For much of the 20th century, Broadway plays had three acts.  Part of the key to an effective production was good curtains--acts one and two had to end with a bang, leaving you wondering what will happen next.  And, of course, the last curtain better be memorable, since that's what you leave the audience with.

I was thinking of some of the more famous final curtains.  Tea And Sympathy, for instance, where the wife of the housemaster decides to sleep with a bullied student, saying "Years from now, when you speak of this, and you will, be kind."

There's The Bad Seed, where the mother realizes her little daughter Rhoda is a psychopathic murderer, so she overdoses the child with sleeping pills and then shoots herself.  The final scene is in the hospital where we discover Rhoda has survived and is free to kill again.

Then there's The Front Page, where newspaper editor Walter Burns is trying to hold on to star reporter Hildy Johnson, though Hildy is planning to run off with his fiancée.  After the main action, dealing with an escaped prisoner, has ended, Walter appears to accept Hildy's decision.

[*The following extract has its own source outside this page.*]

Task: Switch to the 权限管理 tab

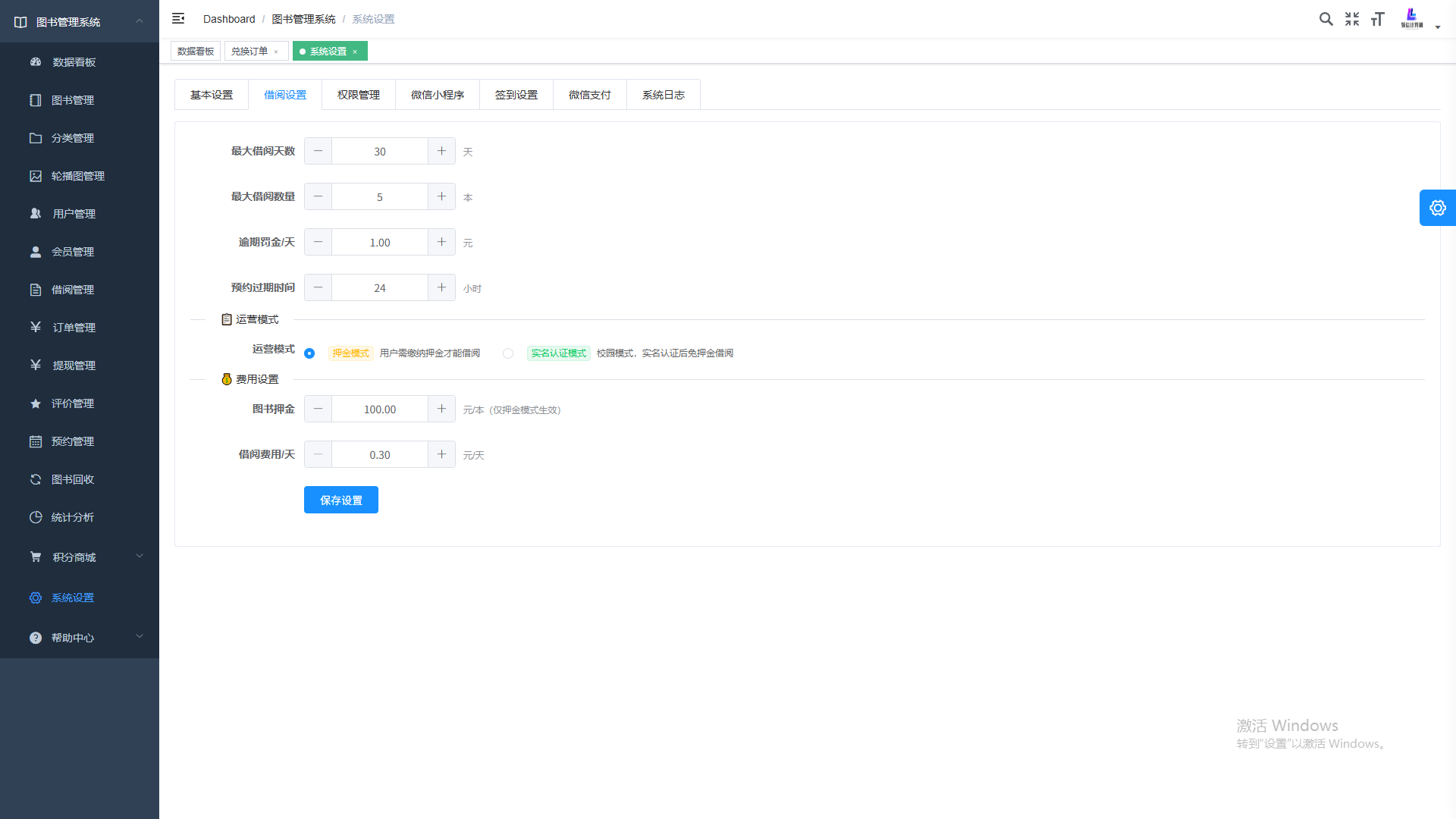Action: (358, 95)
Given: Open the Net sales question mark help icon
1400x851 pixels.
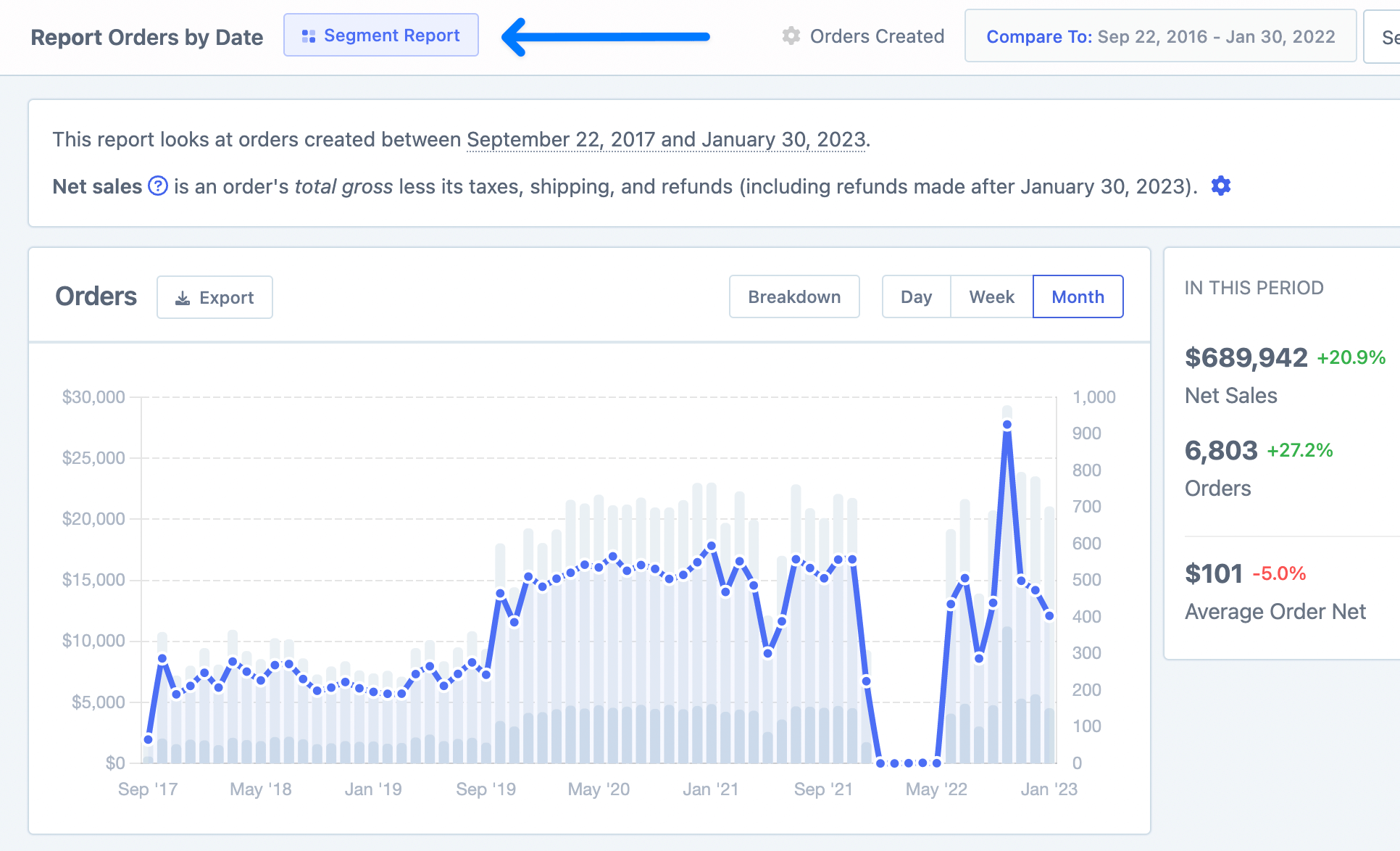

He even gives Hildy his watch, which has the inscription "To the Best Newspaperman I know." After Hildy leaves, Walter calls an employee, telling him to send a wire to the police chief at a city in Indiana.

Tell him to meet the twelve-forty out of Chicago--New York Central--and arrest Hildy Johnson and bring him back here.  Wire him a full description.  The son of a bitch stole my watch!

All very effective moments, though it occurred to me none of these made the films.  The last sort of did, since the first version of The Front Page came out in 1931, before the Production Code was heavily enforced.  But even then, when Adolphe Menjou speaks the famous line, there's a sound effect necessary to drown out "son of a bitch." (The excellent remake, His Girl Friday, changes Hildy's sex, and so becomes a romance where Walter and Hildy end up together, thus making the line inappropriate.)

The film version of Tea And Sympathy kept the line, but since what the woman did was considered immoral by the Production Code, there's an epilogue set ten years later where it's made clear what they did was wrong.

Then there's The Bad Seed.  You can't have a psychopathic murderer get away with it.  So the mother survives while Rhoda, believe it or not, is struck by lightning.  And then, for good measure, the child who plays the role gets spanked during the credits.

Hollywood sure knew how to ruin everyone's fun.

2 Comments:

Blogger brian said...

Those are definitely memorable curtains. I am sure I have heard all those lines and even the bad seed end scene sounded remarkably familiar. Yet I have never seen these plays or the movies that I remember.

1:11 PM, July 10, 2018  
Blogger LAGuy said...

Some endings are so famous you don't need to see them to know about them.